CHARROS STILL RIDE WITH FUROR AROUND CONSERVATIVE GUADALAJARA.
Dressed to kill in silver-studded regalia, they’re show-offs to appreciative fans who pack horsering bleachers on weekends to watch rope tricks and riding stunts. Old traditions run deep in Jalisco. These beans, which were once cooked over fires on the open range by cowboy chefs, now bubble away on innumerable stovetops throughout the region (by folks wearing fancy sombreros, one would guess).

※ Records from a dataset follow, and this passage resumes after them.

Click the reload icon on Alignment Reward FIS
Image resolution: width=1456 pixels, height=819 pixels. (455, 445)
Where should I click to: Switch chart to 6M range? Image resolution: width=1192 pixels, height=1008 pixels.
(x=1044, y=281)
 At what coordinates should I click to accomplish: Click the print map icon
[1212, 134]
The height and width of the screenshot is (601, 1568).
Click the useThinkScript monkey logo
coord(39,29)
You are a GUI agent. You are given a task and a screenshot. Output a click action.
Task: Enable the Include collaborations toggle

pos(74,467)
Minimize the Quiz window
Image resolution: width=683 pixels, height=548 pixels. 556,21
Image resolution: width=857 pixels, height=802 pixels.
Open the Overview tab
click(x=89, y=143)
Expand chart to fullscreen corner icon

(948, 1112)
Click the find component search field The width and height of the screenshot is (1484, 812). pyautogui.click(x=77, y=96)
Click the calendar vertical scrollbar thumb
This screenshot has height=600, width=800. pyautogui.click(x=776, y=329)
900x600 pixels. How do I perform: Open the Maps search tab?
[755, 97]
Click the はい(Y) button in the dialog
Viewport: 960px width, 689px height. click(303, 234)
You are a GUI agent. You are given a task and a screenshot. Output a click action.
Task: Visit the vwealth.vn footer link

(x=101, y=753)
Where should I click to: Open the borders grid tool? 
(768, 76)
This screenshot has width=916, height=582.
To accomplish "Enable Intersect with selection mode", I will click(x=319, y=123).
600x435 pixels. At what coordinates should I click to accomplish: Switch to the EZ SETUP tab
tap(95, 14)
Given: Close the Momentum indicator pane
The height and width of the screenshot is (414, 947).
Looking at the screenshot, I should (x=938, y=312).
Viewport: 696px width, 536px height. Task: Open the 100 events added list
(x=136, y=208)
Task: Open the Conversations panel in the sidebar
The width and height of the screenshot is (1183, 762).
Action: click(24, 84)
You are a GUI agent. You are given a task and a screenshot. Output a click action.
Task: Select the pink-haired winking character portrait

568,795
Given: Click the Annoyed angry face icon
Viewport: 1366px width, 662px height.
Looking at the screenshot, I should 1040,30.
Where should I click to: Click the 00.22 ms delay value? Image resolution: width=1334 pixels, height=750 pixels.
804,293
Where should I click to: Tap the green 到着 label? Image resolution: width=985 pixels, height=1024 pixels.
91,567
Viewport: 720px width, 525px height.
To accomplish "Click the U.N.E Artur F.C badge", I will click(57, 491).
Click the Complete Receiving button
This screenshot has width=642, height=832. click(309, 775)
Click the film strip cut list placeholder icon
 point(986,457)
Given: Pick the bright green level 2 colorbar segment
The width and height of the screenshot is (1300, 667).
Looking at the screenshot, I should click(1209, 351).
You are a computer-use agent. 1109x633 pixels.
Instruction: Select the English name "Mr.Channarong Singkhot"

Senora Mendoza’s soupy pink beans are made with huge amounts of onion and tomatoes, and are enlivened with chorizo and serrano chile. These delicious beans are so soupy they are served in separate bowls alongside main-course plates. Her “would-be-cowboy” grandsons, two adorable six-year-old twins, eat more beans in one sitting than you could possibly imagine. They would gladly eat their hands-down favorite dish, frijoles charros, every day.
Ingredients:
- 1 pound pink beans
- 3 bacon slices
- 1 large white onion, chopped
- 2 fresh serrano chiles, stemmed and sliced
- 8 ounces chorizo, removed from casings
- 3 tomatoes, toasted (page 16 of cookbook) and peeled salt to taste
Instructions:
- Put the beans in a non aluminum (non-reactive) pot and cover with 3 inches of water. Bring to a boil, then lower the heat and simmer, covered.
- Meanwhile, cook the bacon in a skillet. Remove the crisp bacon and drain on paper towels. Saute the onion and chiles in the bacon grease until the onion is transparent. Add the chorizo and cook together with the onion mixture until the onion is light brown and the sausage is cooked through, about 5 minutes.
- Puree the tomatoes in a blender. Add the tomato puree to the bean pot. Add the skillet ingredients and cooked and crumbled bacon and mix.
- Cover and simmer 2 to 3 hours, or until the beans are tender. Cooking time depends on the age as much as the type of bean. When the beans have finished cooking, add salt to taste and serve in bowls with some of the cooking liquid.